では、【技能付与系】の剣技と斬撃範囲拡大ってのはなんだ?
剣技の技能を付与するって、剣を持つだけで剣の技術が上がるってことなのだろうか?じゃあ、斬撃範囲拡大は?そのままの意味でとれば、間合いが伸びるってことか?わからない。
疑問をはっきりさせるためにも、一度イチリが戦っている姿をちゃんと見る必要があるだろう。
まずはイチリの機嫌を取りつつ、提案してみることにしよう。
「すごいね。どんどん強くなる。」
とりあえずイチリが剣についての感想を求めたのであれば、褒めなければならない。これは、僕がこの2ヵ月でよく学んだことだ。剣について否定的なことや、わからないといった消極的なことを口にしたら最後、イチリは拗ねてしまい、しばらく口を利かなくなる。
それはそれで可愛らしいのだが、機嫌を直すのに剣を何十回も褒めちぎらなければならないのはそれはそれで面倒だ。だから、僕はとにもかくにもイチリの剣に対してはとりあえず褒めるということにしていた。
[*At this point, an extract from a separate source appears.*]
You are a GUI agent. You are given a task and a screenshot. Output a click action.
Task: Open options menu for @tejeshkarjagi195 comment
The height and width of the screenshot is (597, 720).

「一回、今のイチリの戦ってる姿見に行ってもいいかな?いくつか装備品の使用感とかも聞いてみたいし。」
「是非、是非。」
「じゃあ、明日お邪魔するよ。その時使ってほしい魔道具があるんだけどいいかな?」
「いいよーどんなの?」
「リリフスの大森林で仮眠をとるための魔道具なんだけどね。『仮結界強化の魔道具』って言うんだ。」
「なにそれ?変な名前。でもとうとうできたんだぁ。森で安全に寝るための魔道具‼」
「うん。結構コストは度外視なんだけどね。」
「ケイ、最近そればっかり言っているよ。」
確かに僕は最近コスト度外視の物ばかり作っている気がする。
魔石がいとも簡単に手に入りすぎるせいだろう。ちなみに魔石は、ゴブリンの魔石よりももう少し上質な魔石を国営魔石交換所で交換してもらい手に入れている。
純度95%保証の人工魔石が今のお気に入りだ。
今まで作った魔道具である
『循環の腕輪 改』
『探知・探索の魔道具』
『清浄の戦闘着』
『伝導のグローブ』
『容量拡張水筒』
『位置情報受信装置』
も今作っている
『位置情報送信装置』も、これから作成する予定である高速移動装置的な魔道具も制作コスト、運用コスト共に度外視だ。
本当にイチリさまさまだが、イチリが死なないため、戦い続ける環境を作るためには、仕方がない。いくら高性能な魔道具をつくっても足りないのだ。なぜなら相手は気の遠くなるほどの量のゴブリンたちなのだから。
「じゃあ、明日お邪魔するね。ゴブリン狩り。」
「うん。私の剣のすごさを見せつけちゃうよー」
イチリは、気の抜けた感じで、剣を掲げていた。